Oyeron a Miroslav decir algo, probablemente en su lengua materna. Y luego en inglés: «Ya he dicho bastante. No vuelva a llamarme». Y colgó. Se miraron unos a otros. Erlendur estiró el brazo hacia la grabadora y la apagó.
—Pero mira que eres tonto —le dijo a Sigurdur Óli—. ¿No podías soltarle una mentira? Decir que le pagábamos diez mil coronas. Cualquier cosa. ¿No podías haber intentado mantenerlo más rato al teléfono?
—Tranquilo —repuso Sigurdur Óli—. No quería decir nada más. No quería seguir hablando con nosotros. Lo habéis oído.
—¿Hemos avanzado algo? ¿Tenemos más claro quién estaba en el fondo del lago? —preguntó Elínborg.
—No lo sé —dijo Erlendur—. Tenemos un asesor comercial de la Alemania del Este y un equipo de escucha ruso. Podría encajar.
—Yo creo que es obvio —dijo Elínborg—. Lothar y Leopold son la misma persona, y lo echaron al Kleifarvatn. Cometió algún error y tuvieron que librarse de él.
—¿Y la mujer de la lechería? —preguntó Sigurdur Óli.
—Ella no tiene la menor idea de nada —dijo Elínborg—. No sabe nada de ese hombre, excepto que era bueno con ella.
—Es posible que la mujer fuera una parte de su tapadera en Islandia —dijo Erlendur.
—Quizá —dijo Elínborg.
—Yo creo que tiene que tener algún significado que el aparato estuviera inutilizado cuando lo usaron para hundir el cuerpo —dijo Sigurdur Óli—. Como que ya no estaba en uso o que lo habían destruido.
—Estuve dándole vueltas a si el aparato tuvo que proceder necesariamente de una embajada —dijo Elínborg—. Si no habría podido llegar al país por alguna otra vía.
—¿Quién iba a querer meter de contrabando un equipo ruso de escucha? —preguntó Sigurdur Óli.
Callaron y estuvieron pensando cada uno por su lado que el caso había ido creciendo y que estaba más allá de su comprensión. Estaban acostumbrados a enfrentarse a los casos criminales islandeses, mucho más simples, en los que no había ni aparatos misteriosos ni agregados comerciales que no eran tales agregados comerciales, ni embajadas extranjeras, ni guerra fría, sino solamente la realidad islandesa, pequeña, monótona, cotidiana y a inmensa distancia del mundo criminal de otros países.

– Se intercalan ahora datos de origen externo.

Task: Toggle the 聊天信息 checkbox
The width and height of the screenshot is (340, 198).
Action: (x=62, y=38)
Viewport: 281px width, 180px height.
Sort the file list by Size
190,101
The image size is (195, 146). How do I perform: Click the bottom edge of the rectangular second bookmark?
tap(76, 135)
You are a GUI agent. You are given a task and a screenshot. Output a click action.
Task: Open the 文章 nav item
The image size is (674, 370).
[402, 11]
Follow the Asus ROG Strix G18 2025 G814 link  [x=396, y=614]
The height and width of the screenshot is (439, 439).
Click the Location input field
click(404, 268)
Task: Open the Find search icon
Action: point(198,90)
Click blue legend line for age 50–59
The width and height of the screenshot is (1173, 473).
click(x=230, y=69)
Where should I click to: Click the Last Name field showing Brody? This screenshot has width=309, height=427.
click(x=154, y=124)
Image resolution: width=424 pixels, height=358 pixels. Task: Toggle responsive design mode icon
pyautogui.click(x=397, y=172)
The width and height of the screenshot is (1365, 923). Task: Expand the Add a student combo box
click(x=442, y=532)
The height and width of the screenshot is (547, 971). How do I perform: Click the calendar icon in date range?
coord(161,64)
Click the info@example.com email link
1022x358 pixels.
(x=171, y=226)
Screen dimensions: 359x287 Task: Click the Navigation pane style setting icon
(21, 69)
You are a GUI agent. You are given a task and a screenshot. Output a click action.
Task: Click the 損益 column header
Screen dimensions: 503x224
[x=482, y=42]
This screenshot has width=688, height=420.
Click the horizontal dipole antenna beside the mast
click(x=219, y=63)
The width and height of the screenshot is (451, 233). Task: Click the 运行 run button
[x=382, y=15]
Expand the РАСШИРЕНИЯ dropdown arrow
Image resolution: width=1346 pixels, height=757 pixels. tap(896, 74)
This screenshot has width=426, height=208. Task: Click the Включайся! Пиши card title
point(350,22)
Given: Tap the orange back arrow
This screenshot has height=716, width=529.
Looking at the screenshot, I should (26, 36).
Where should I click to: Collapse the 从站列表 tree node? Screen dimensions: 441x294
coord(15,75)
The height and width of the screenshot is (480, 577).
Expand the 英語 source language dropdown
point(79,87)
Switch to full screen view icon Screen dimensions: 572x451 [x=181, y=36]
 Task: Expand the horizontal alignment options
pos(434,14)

—¿No podríamos encontrar algo islandés en este caso? —preguntó finalmente Erlendur, por decir algo.
—¿Y qué hay de los estudiantes? —dijo Elínborg—. ¿No deberíamos hacer lo posible por localizarlos? ¿Por saber si alguno de ellos se acuerda del tal Lothar? Tenemos que comprobarlo.
Al día siguiente, Sigurdur Óli tenía en las manos la lista de las personas que habían estudiado en universidades de Alemania Oriental desde finales de la Segunda Guerra Mundial hasta 1970 incluido. Los datos procedían del Ministerio de Educación y de la embajada alemana. Se pusieron en acción, comenzando con los estudiantes que habían estado en Leipzig en los años sesenta, y fueron retrocediendo en el tiempo. No había prisa alguna, y trabajaron en el caso al tiempo que se ocupaban de otros sucesos que les iban llegando, en su mayoría robos y atracos. Sabían cuándo había estado matriculado Lothar en la Universidad de Leipzig en los años cincuenta, pero su estancia allí podía remontarse a mucho más tiempo, así que pensaban hacerlo de modo concienzudo. Decidieron ir hacia atrás desde el momento de su desaparición de la embajada.
No querían llamar a la gente y hablar con ellos por teléfono, sino que consideraron más recomendable presentarse inesperadamente en sus casas. Erlendur opinaba que la primera reacción a la visita de la policía era de una especial importancia. Al igual que en la guerra, un ataque por sorpresa podía resultar decisivo. Un simple gesto, al decirles el objeto de la visita. Las primeras frases.
Así sucedió un día, ya avanzado el mes de septiembre, cuando en su revisión de los estudiantes islandeses habían llegado a mediados de los años cincuenta. Sigurdur Óli y Elínborg tocaron a la puerta de una mujer llamada Rut Bernhards.
De acuerdo con la información de que disponían, había interrumpido sus estudios después de año y medio en Leipzig.
Fue ella misma quien acudió a la puerta, y se quedó más que asombrada al enterarse de que eran policías los que preguntaban por ella.